> **What is asked**
Arrange every line of the records below as a Markdown table with two columns, "Row" and "Line," numbering each line in order and skipping blank lines. Leave the pictures out of the table.

·····

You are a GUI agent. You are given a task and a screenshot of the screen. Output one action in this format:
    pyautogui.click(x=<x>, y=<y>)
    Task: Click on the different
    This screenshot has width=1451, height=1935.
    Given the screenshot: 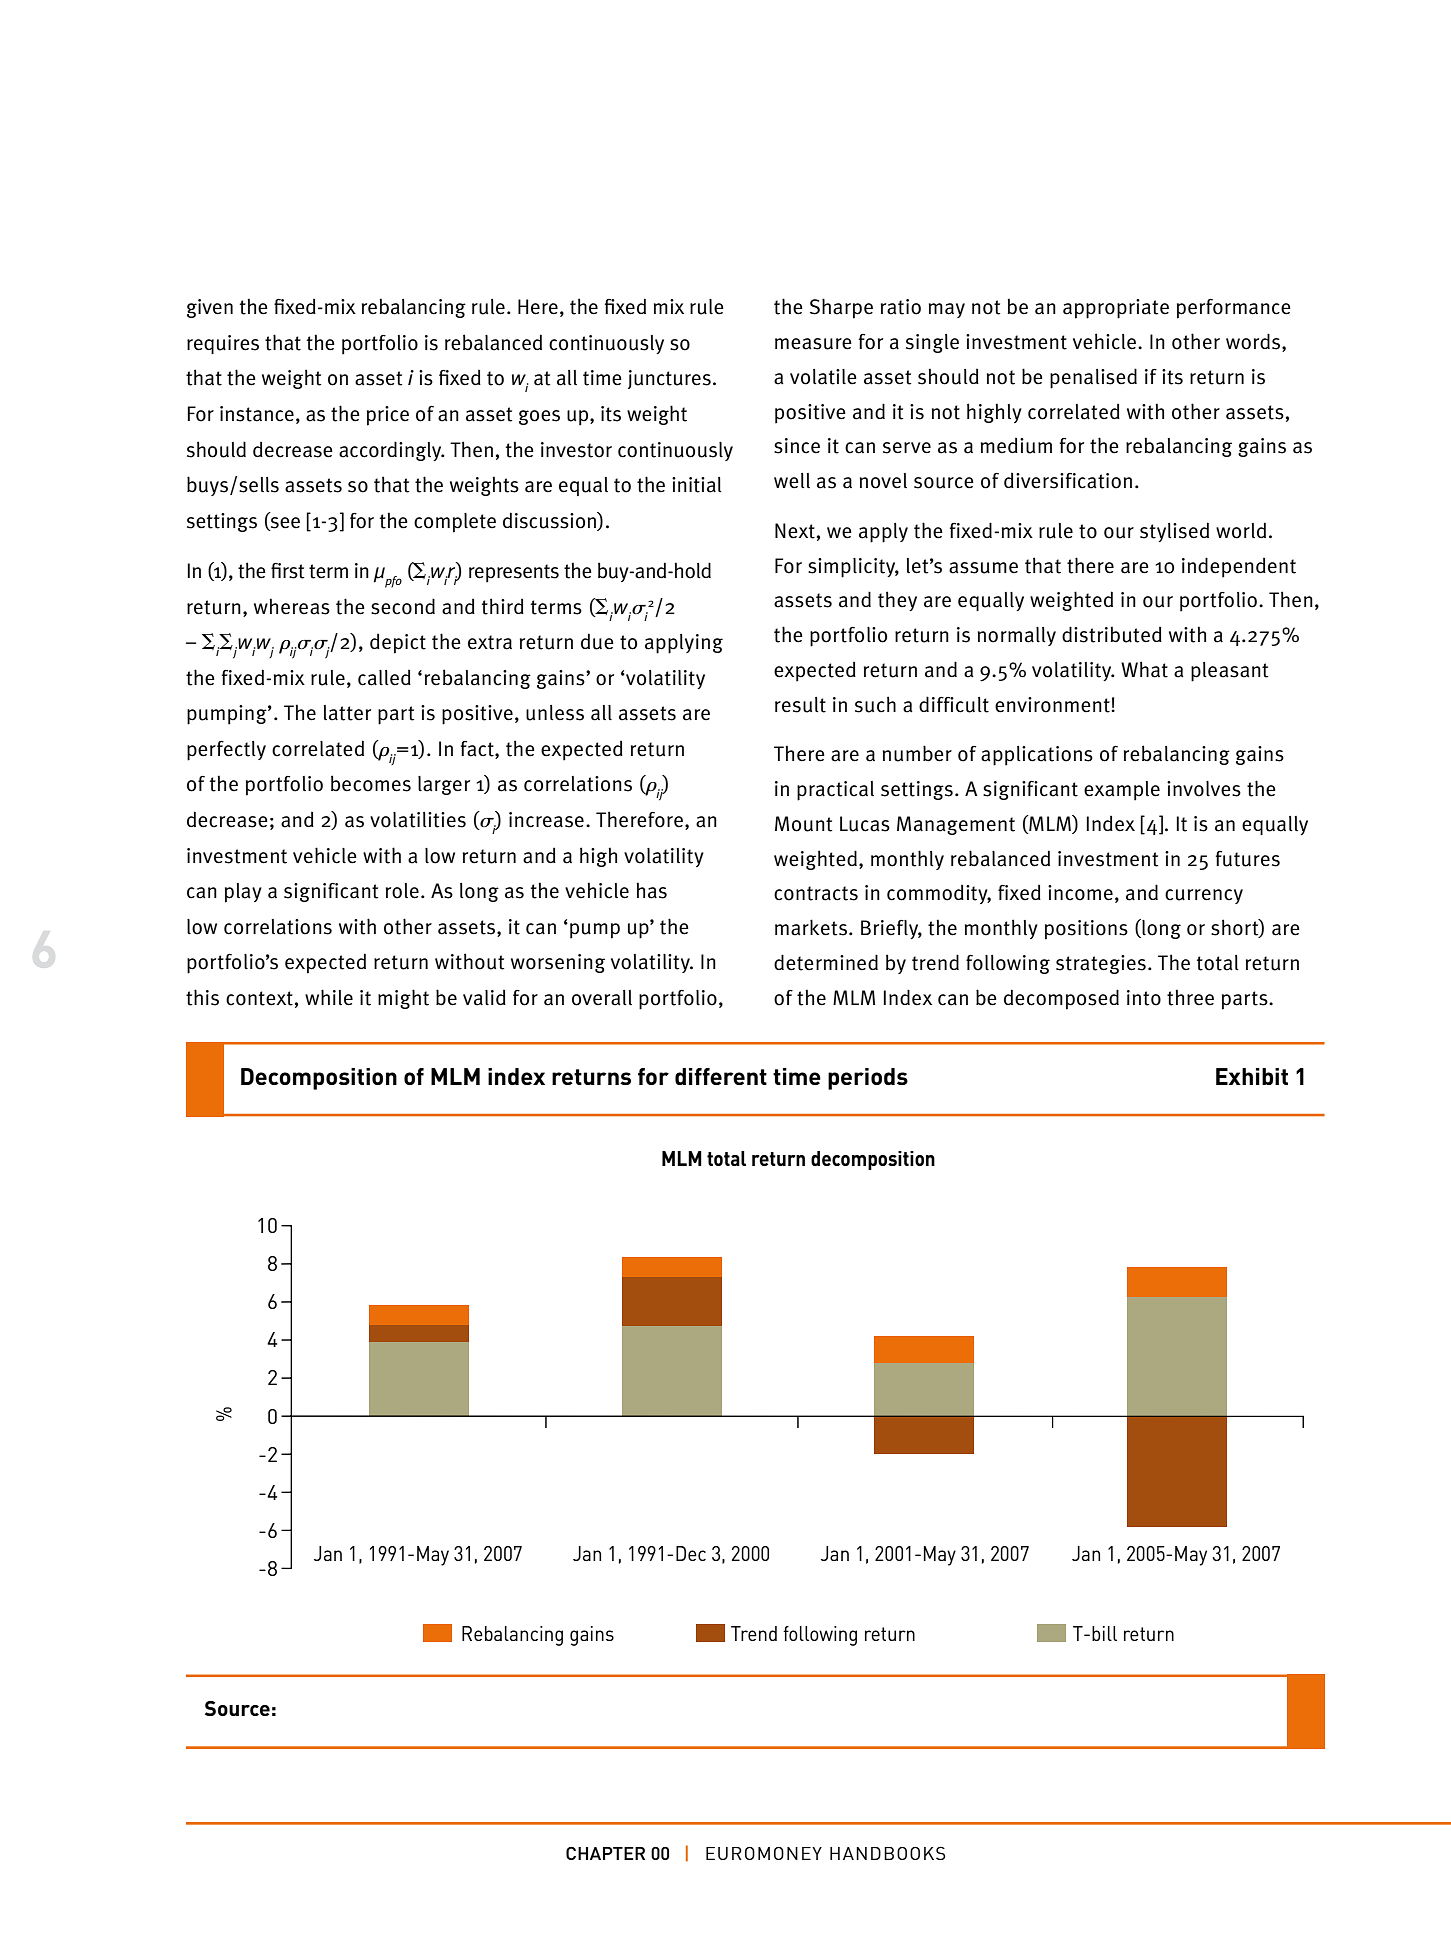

·····

> **Solution for this task**
| Row | Line |
|---|---|
| 1 | You are a GUI agent. You are given a task and a screenshot of the screen. Output one action in this format: |
| 2 |     pyautogui.click(x=<x>, y=<y>) |
| 3 |     Task: Click on the different |
| 4 |     This screenshot has width=1451, height=1935. |
| 5 |     Given the screenshot:  |